- Records from a data collection -
======

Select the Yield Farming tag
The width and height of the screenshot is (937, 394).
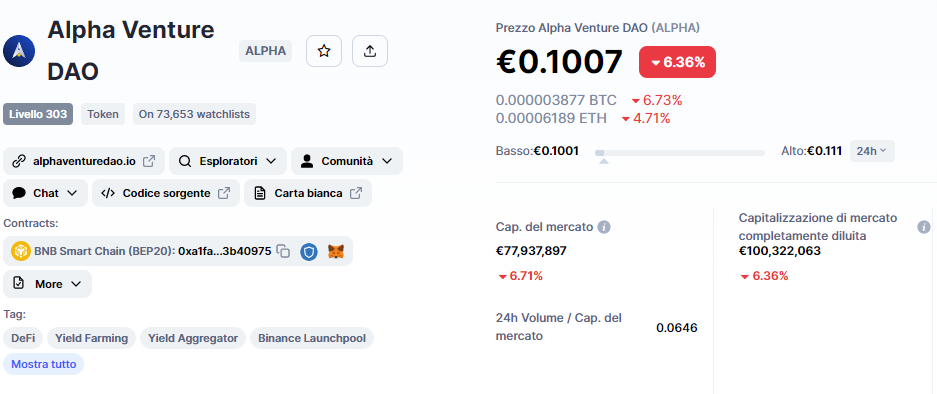pos(91,338)
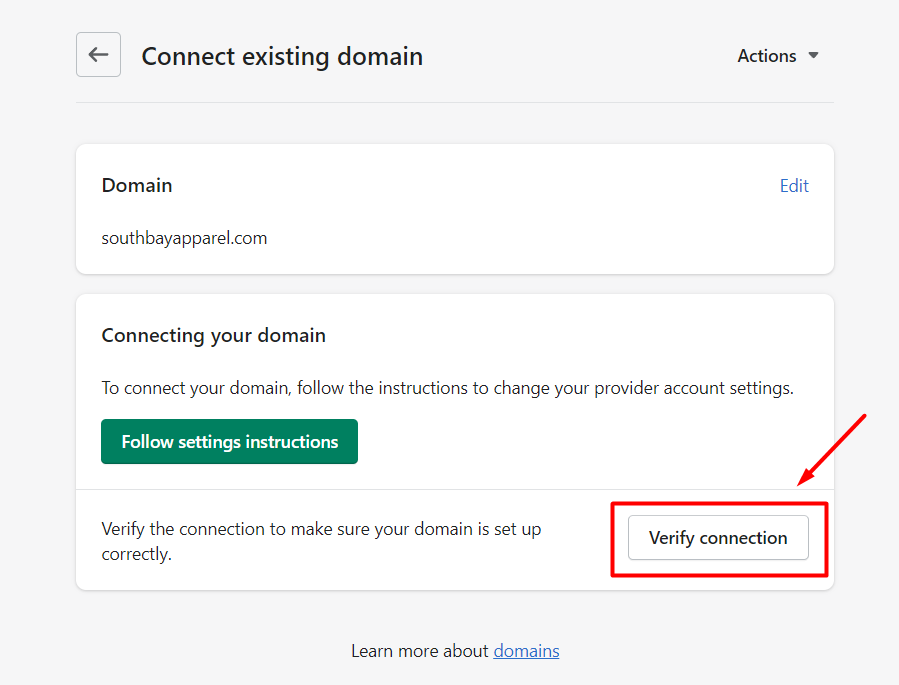Click the Edit link in the Domain card
This screenshot has height=685, width=899.
(x=794, y=186)
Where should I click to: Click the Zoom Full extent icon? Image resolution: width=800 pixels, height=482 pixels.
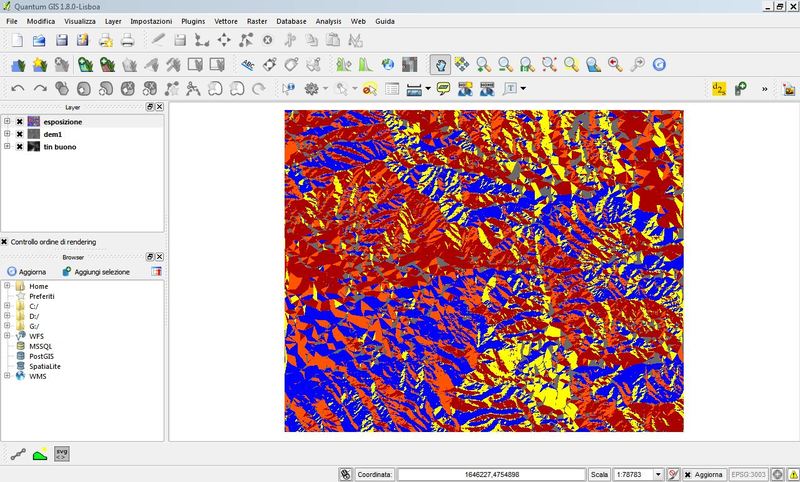(x=549, y=64)
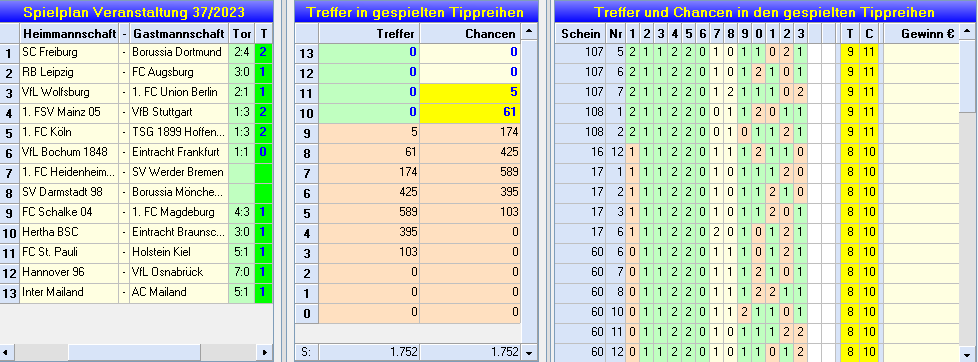The image size is (978, 362).
Task: Select row header 9 in the Treffer table
Action: [x=306, y=132]
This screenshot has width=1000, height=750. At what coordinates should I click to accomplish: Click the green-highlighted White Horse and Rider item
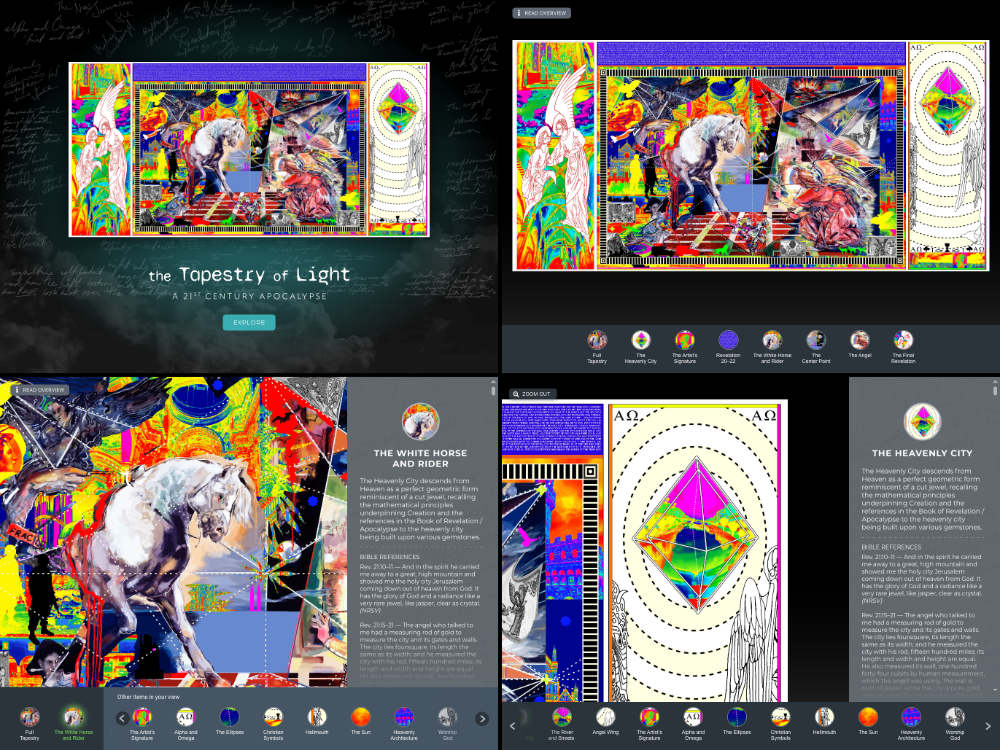(x=74, y=716)
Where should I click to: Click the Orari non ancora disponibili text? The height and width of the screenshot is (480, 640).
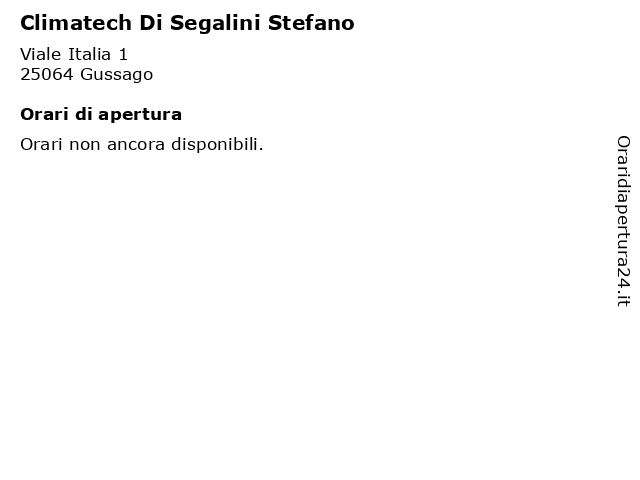[x=142, y=145]
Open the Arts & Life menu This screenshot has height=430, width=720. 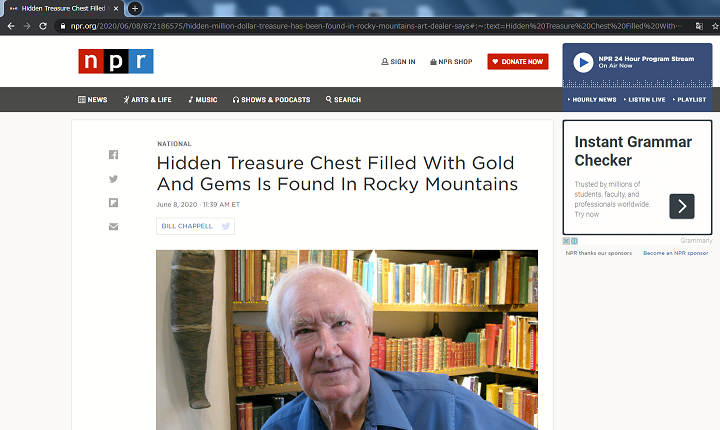pyautogui.click(x=147, y=100)
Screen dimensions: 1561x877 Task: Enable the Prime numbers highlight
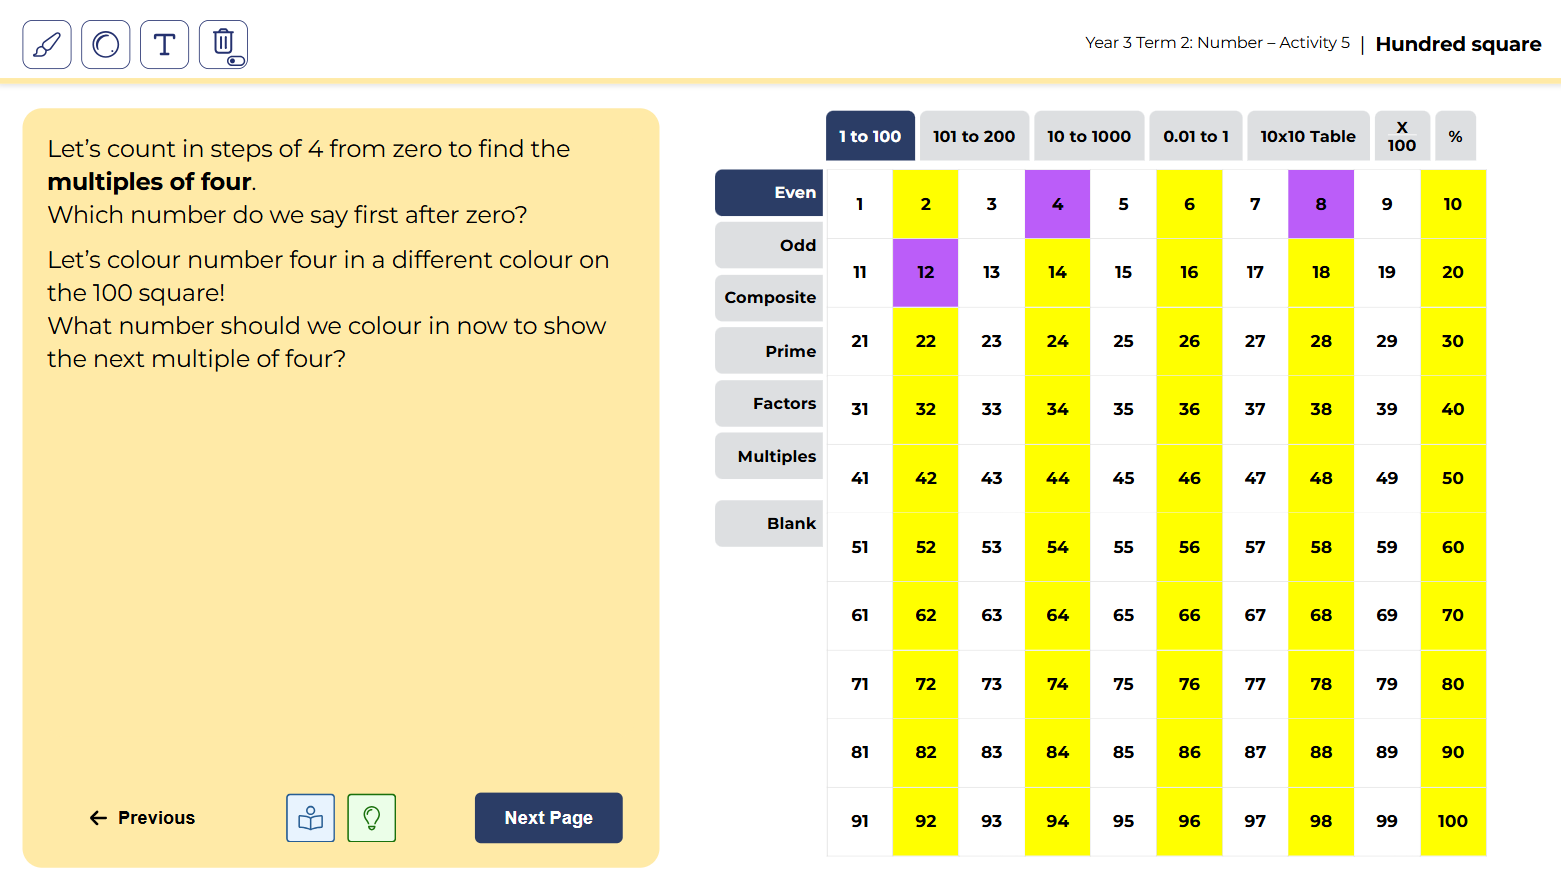769,351
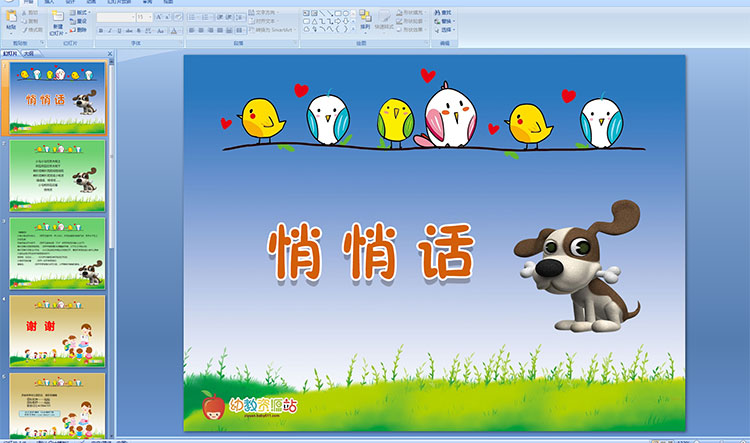This screenshot has width=750, height=443.
Task: Click the Delete slide (删除) icon
Action: click(x=80, y=29)
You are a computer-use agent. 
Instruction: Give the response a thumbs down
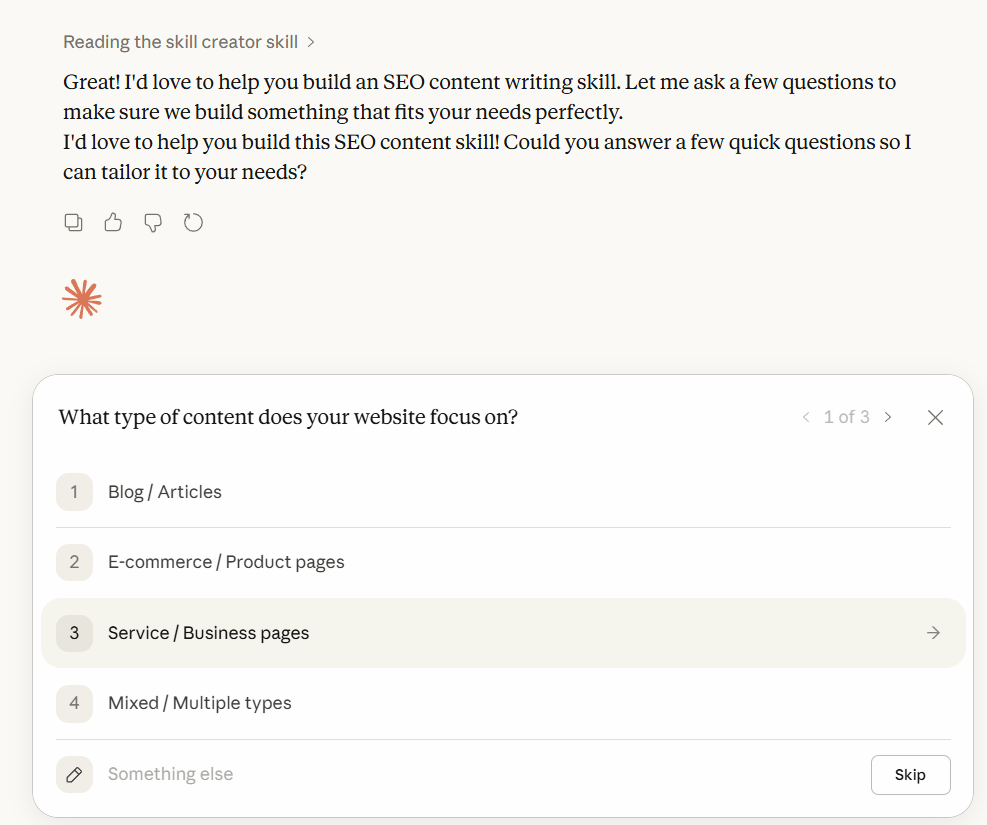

======

- Your instructions -
Return exactly the line containing "You are a computer-use agent." and every line after it, up to and including the final line of the entries above. Pictures stay out.

- Written response -
You are a computer-use agent. 
Instruction: Give the response a thumbs down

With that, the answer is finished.